Hi all,
I am trying to create a model for a dataset where the probability for an observation being greater than zero follows a Bernoulli distribution. Then for all sites which are non-zero, I am modelling the observed value using a LogNormal distribution. My dataset has shape (n_obs, n_features) and I can consider each feature as independent.
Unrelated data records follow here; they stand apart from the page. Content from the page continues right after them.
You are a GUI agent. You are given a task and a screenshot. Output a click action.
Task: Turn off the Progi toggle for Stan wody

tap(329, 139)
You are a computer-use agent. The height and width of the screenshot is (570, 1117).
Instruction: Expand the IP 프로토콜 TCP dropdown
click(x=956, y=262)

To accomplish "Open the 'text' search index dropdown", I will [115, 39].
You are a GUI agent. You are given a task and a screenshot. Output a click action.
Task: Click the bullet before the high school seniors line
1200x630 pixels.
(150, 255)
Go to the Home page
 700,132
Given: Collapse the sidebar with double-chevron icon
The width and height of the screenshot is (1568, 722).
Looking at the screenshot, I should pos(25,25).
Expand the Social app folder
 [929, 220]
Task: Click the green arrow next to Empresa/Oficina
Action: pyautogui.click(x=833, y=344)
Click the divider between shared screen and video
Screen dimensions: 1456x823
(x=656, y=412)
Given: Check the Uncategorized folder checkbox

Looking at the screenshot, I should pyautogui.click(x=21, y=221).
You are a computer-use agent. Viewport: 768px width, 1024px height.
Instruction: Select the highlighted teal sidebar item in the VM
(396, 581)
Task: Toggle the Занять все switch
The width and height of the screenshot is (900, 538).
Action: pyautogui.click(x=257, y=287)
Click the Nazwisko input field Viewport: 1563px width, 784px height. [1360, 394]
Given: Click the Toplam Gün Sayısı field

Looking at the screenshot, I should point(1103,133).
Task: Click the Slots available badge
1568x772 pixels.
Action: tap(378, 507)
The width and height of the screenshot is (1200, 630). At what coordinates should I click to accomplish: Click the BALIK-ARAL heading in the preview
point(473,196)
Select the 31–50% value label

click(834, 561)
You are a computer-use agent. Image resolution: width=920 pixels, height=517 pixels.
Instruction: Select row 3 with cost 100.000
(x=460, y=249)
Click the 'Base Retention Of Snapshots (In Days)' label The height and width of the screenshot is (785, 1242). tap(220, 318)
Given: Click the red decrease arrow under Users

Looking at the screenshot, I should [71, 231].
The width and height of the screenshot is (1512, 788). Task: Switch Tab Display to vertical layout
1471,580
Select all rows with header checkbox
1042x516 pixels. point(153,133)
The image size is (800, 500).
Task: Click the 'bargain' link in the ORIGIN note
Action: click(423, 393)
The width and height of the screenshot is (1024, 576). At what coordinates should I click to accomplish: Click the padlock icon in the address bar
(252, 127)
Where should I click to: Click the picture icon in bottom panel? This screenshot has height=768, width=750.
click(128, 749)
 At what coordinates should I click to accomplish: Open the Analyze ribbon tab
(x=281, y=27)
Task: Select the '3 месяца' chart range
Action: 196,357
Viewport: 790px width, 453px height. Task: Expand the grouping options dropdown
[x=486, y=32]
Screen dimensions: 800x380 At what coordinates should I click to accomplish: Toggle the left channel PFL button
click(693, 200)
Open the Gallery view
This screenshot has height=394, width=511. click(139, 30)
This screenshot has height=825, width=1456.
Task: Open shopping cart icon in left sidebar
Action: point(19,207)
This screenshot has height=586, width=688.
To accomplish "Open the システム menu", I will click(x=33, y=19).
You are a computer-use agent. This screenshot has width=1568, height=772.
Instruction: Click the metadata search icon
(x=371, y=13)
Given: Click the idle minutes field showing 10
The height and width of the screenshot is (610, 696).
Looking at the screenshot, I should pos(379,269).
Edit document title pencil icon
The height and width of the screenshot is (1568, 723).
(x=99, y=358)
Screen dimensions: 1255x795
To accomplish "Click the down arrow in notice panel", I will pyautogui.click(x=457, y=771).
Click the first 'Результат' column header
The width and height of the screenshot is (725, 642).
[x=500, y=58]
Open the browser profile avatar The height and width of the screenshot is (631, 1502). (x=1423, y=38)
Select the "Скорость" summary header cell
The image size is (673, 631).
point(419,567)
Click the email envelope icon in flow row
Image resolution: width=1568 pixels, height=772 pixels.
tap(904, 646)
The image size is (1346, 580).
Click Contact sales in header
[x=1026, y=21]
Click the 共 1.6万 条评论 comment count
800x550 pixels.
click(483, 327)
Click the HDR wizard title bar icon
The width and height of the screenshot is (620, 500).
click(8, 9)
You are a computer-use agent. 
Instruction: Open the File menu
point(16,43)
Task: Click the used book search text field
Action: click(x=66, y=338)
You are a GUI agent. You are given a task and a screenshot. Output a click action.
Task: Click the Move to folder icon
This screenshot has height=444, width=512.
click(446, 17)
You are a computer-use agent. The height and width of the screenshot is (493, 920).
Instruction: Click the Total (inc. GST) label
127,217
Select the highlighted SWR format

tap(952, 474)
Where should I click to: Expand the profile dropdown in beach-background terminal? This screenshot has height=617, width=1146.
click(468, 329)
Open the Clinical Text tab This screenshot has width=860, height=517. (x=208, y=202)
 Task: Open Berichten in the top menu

Here is the model I have defined
import numpyro
import numpyro.distributions as dist
from jax import numpy as jnp
import numpy as np
from jax.random import PRNGKey
from numpyro.infer import MCMC, NUTS
def model(obs):
num_obs, num_features=obs.shape
with numpyro.plate("feature", num_features):
prob_priors = numpyro.sample(
"p", dist.Beta(0.5, 0.5)
)
vol_stds = numpyro.sample(
"vol_std", dist.InverseGamma(1,1.0)
)
vol_mus = numpyro.sample(
"vol_mu", dist.Normal(0, 1)
)
locs = obs > 0
with numpyro.plate("obs", num_obs):
stocked = numpyro.sample(
"stocked", dist.Bernoulli(probs=prob_priors), obs=locs,
)
with numpyro.handlers.mask(mask=locs):
volume = numpyro.sample(
"volume", dist.LogNormal(vol_mus, vol_stds), obs=obs,
)
return volume, stocked
def generate_data(num_obs, probs, vol_mus, vol_stds):
num_features = len(probs)
locs = np.random.binomial(1,probs, size=(num_obs, num_features))
volumes = np.random.lognormal(vol_mus, vol_stds, size=(num_obs, num_features))
volumes[locs == 0] = 0
return volumes
obs = generate_data(10000, [0.1, 0.2, 0.3, 0.4, 0.5], [0, 1, 2, 3, 4], [1, 1,1,1,1])
kernel = NUTS(model)
mcmc = MCMC(kernel, num_samples=1000, num_warmup=1000)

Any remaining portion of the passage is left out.